◆ **Text shown**:
· · · · · · ·

After this I want to add some automatic level of detail control so the tree is traversed less deeply as the voxel bricks become smaller on screen, having this controllable from the user interface would also be useful to allow performance to be measured against visual fidelity.  Next I want to add a new distance generation function to produce blocks that are a bit more landscape-like plus having the materials to go with them.

So, plenty to do then!

References:

As mentioned above, this is a fairly arbitrary collection of some of the links I came across while researching SVOs.  I am sure there are many more so do feel free to report any good ones you find in the comments!

http://www.tml.tkk.fi/~samuli/publications/laine2010tr1_paper.pdf
Efficient Sparse Voxel Octrees – Analysis, Extensions, and Implementation, Samuli Laine Tero Karras, NVIDIA Research

http://en.wikipedia.org/wiki/Sparse_voxel_octree
Sparse voxel octree

http://www.daimi.au.dk/~aquak/MasterThesisKristofRoemisch.pdf
Sparse Voxel Octree Ray Tracing on the GPU, Kristof Römisch, Masters Thesis

http://maverick.inria.fr/Publications/2011/Cra11/
GigaVoxels: A Voxel-Based Rendering Pipeline For Efficient Exploration Of Large And Detailed Scenes, Cyril Crassin, PhD thesis

http://www.youtube.com/watch?v=VpEpAFGplnI
Sparse Voxel Octree (SVO) Demo by Jon Olick

http://procworld.blogspot.co.uk/
Procedural World

10 comments:

  1. Very interesting article! I've not actually seen too much work on this method of voxelization before in my travels. Can this method of distance-based isosurface extraction produce both sharp and smoothed surfaces?

    One of the biggest problems I see people face is less about the pure rendering of the volume but the painting that must be done afterwards. I realize its quite early to discuss in depth, but do you have any thoughts about how texturing will work?

· · · · · · ·

◆ **Goal A**:
Please reproduce the sparse voxel octree post word for word.

◆ **Data shown**:
· · · · · · ·

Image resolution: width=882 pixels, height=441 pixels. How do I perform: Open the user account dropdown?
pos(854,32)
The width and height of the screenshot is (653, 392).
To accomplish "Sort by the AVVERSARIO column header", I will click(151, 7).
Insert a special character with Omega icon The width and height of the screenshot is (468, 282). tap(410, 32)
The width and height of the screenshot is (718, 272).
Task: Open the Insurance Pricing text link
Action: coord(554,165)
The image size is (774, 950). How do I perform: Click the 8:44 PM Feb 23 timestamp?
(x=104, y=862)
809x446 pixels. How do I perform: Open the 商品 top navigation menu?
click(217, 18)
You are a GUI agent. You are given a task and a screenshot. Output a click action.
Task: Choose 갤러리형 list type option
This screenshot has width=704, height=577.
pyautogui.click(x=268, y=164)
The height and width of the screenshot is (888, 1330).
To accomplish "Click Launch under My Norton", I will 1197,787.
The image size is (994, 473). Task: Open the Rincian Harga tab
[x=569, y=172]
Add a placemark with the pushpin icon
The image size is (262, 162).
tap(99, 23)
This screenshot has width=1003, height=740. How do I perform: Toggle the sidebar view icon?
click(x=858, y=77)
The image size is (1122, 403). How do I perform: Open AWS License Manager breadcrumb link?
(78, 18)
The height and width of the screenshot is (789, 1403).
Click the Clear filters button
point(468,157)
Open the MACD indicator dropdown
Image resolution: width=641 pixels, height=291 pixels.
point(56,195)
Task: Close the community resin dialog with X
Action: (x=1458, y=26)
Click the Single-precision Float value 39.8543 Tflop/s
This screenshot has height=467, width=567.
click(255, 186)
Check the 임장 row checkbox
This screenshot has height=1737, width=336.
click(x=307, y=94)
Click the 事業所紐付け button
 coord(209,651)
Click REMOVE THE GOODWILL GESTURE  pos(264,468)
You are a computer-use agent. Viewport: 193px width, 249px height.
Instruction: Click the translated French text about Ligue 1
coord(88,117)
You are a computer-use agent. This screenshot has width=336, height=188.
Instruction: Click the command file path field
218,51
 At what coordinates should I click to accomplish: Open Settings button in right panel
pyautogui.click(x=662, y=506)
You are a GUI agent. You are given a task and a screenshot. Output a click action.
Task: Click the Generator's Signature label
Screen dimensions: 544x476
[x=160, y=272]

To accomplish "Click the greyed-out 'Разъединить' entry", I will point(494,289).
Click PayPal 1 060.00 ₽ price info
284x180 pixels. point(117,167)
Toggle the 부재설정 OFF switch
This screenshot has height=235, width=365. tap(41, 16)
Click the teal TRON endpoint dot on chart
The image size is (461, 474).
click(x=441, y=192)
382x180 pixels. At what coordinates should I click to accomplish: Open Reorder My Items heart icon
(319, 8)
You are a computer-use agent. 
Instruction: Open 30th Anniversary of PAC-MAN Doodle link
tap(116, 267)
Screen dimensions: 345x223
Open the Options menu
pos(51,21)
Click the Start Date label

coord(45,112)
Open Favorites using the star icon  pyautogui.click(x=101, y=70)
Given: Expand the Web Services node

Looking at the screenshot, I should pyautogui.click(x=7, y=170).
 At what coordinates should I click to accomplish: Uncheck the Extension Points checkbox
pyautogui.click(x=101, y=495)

· · · · · · ·

◆ **Goal B**:
Quote the records from the line containing "Click the Start Date label" through the last line of the records, inclusive.

◆ **Task result A**:
After this I want to add some automatic level of detail control so the tree is traversed less deeply as the voxel bricks become smaller on screen, having this controllable from the user interface would also be useful to allow performance to be measured against visual fidelity.  Next I want to add a new distance generation function to produce blocks that are a bit more landscape-like plus having the materials to go with them.

So, plenty to do then!

References:

As mentioned above, this is a fairly arbitrary collection of some of the links I came across while researching SVOs.  I am sure there are many more so do feel free to report any good ones you find in the comments!

http://www.tml.tkk.fi/~samuli/publications/laine2010tr1_paper.pdf
Efficient Sparse Voxel Octrees – Analysis, Extensions, and Implementation, Samuli Laine Tero Karras, NVIDIA Research

http://en.wikipedia.org/wiki/Sparse_voxel_octree
Sparse voxel octree

http://www.daimi.au.dk/~aquak/MasterThesisKristofRoemisch.pdf
Sparse Voxel Octree Ray Tracing on the GPU, Kristof Römisch, Masters Thesis

http://maverick.inria.fr/Publications/2011/Cra11/
GigaVoxels: A Voxel-Based Rendering Pipeline For Efficient Exploration Of Large And Detailed Scenes, Cyril Crassin, PhD thesis

http://www.youtube.com/watch?v=VpEpAFGplnI
Sparse Voxel Octree (SVO) Demo by Jon Olick

http://procworld.blogspot.co.uk/
Procedural World

10 comments:

  1. Very interesting article! I've not actually seen too much work on this method of voxelization before in my travels. Can this method of distance-based isosurface extraction produce both sharp and smoothed surfaces?

    One of the biggest problems I see people face is less about the pure rendering of the volume but the painting that must be done afterwards. I realize its quite early to discuss in depth, but do you have any thoughts about how texturing will work?

◆ **Task result B**:
Click the Start Date label

coord(45,112)
Open Favorites using the star icon  pyautogui.click(x=101, y=70)
Given: Expand the Web Services node

Looking at the screenshot, I should pyautogui.click(x=7, y=170).
 At what coordinates should I click to accomplish: Uncheck the Extension Points checkbox
pyautogui.click(x=101, y=495)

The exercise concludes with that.